* [Instructions to follow]: Each line of the listing below must be retyped exactly, with images left out.

* [Given data]:
--------------------------------
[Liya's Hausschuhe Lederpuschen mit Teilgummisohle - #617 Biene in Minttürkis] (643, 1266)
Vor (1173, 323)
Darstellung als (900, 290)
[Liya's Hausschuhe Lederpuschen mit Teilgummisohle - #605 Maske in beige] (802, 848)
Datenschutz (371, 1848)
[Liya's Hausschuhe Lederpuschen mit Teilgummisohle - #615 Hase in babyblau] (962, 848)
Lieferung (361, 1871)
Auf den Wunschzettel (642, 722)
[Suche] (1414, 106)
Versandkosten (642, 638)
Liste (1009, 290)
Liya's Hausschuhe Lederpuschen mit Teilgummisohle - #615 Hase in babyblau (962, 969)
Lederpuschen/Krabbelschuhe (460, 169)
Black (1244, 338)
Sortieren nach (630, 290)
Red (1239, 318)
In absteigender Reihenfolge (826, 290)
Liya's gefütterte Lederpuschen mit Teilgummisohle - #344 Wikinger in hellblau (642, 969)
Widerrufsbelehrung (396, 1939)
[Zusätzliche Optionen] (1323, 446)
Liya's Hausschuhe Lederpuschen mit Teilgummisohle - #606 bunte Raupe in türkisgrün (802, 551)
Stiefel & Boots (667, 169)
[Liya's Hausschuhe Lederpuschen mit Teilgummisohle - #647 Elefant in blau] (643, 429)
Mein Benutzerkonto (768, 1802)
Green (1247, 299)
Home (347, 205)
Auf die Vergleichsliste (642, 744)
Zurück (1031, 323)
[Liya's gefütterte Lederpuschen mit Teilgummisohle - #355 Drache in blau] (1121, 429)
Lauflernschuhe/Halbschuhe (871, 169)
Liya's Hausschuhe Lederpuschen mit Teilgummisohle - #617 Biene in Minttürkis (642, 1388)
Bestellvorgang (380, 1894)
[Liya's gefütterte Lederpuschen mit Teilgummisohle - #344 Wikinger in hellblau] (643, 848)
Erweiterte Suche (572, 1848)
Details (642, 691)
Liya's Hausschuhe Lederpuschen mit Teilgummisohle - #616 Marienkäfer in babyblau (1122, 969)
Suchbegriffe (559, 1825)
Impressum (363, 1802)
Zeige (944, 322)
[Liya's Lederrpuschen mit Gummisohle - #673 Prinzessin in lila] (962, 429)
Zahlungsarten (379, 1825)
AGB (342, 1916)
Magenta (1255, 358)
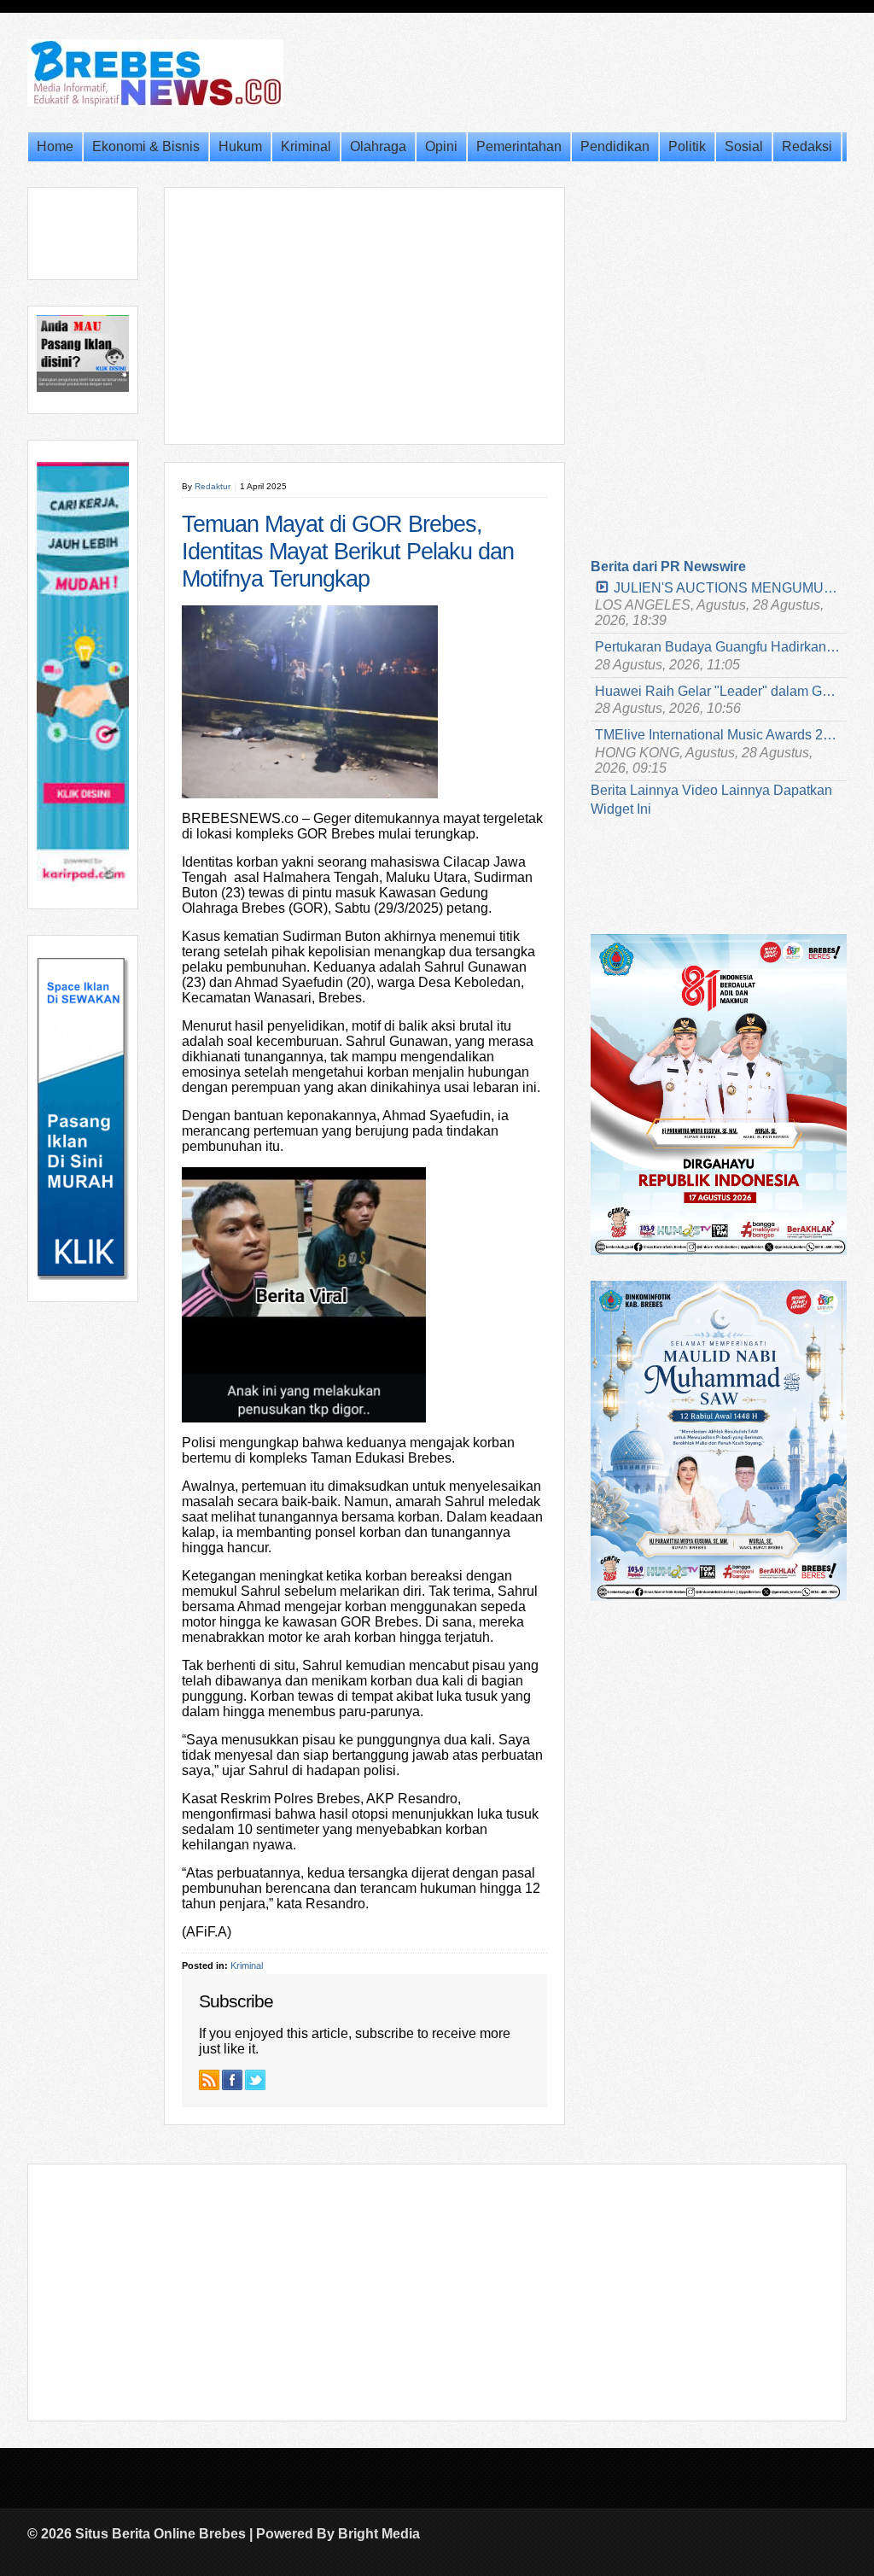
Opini (441, 146)
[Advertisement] (364, 315)
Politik (687, 146)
--------------------------------
* [Answer section]:
[Liya's Hausschuhe Lederpuschen mit Teilgummisohle - #617 Biene in Minttürkis] (643, 1266)
Vor (1173, 323)
Darstellung als (900, 290)
[Liya's Hausschuhe Lederpuschen mit Teilgummisohle - #605 Maske in beige] (802, 848)
Datenschutz (371, 1848)
[Liya's Hausschuhe Lederpuschen mit Teilgummisohle - #615 Hase in babyblau] (962, 848)
Lieferung (361, 1871)
Auf den Wunschzettel (642, 722)
[Suche] (1414, 106)
Versandkosten (642, 638)
Liste (1009, 290)
Liya's Hausschuhe Lederpuschen mit Teilgummisohle - #615 Hase in babyblau (962, 969)
Lederpuschen/Krabbelschuhe (460, 169)
Black (1244, 338)
Sortieren nach (630, 290)
Red (1239, 318)
In absteigender Reihenfolge (826, 290)
Liya's gefütterte Lederpuschen mit Teilgummisohle - #344 Wikinger in hellblau (642, 969)
Widerrufsbelehrung (396, 1939)
[Zusätzliche Optionen] (1323, 446)
Liya's Hausschuhe Lederpuschen mit Teilgummisohle - #606 bunte Raupe in türkisgrün (802, 551)
Stiefel & Boots (667, 169)
[Liya's Hausschuhe Lederpuschen mit Teilgummisohle - #647 Elefant in blau] (643, 429)
Mein Benutzerkonto (768, 1802)
Green (1247, 299)
Home (347, 205)
Auf die Vergleichsliste (642, 744)
Zurück (1031, 323)
[Liya's gefütterte Lederpuschen mit Teilgummisohle - #355 Drache in blau] (1121, 429)
Lauflernschuhe/Halbschuhe (871, 169)
Liya's Hausschuhe Lederpuschen mit Teilgummisohle - #617 Biene in Minttürkis (642, 1388)
Bestellvorgang (380, 1894)
[Liya's gefütterte Lederpuschen mit Teilgummisohle - #344 Wikinger in hellblau] (643, 848)
Erweiterte Suche (572, 1848)
Details (642, 691)
Liya's Hausschuhe Lederpuschen mit Teilgummisohle - #616 Marienkäfer in babyblau (1122, 969)
Suchbegriffe (559, 1825)
Impressum (363, 1802)
Zeige (944, 322)
[Liya's Lederrpuschen mit Gummisohle - #673 Prinzessin in lila] (962, 429)
Zahlungsarten (379, 1825)
AGB (342, 1916)
Magenta (1255, 358)
Opini (441, 146)
[Advertisement] (364, 315)
Politik (687, 146)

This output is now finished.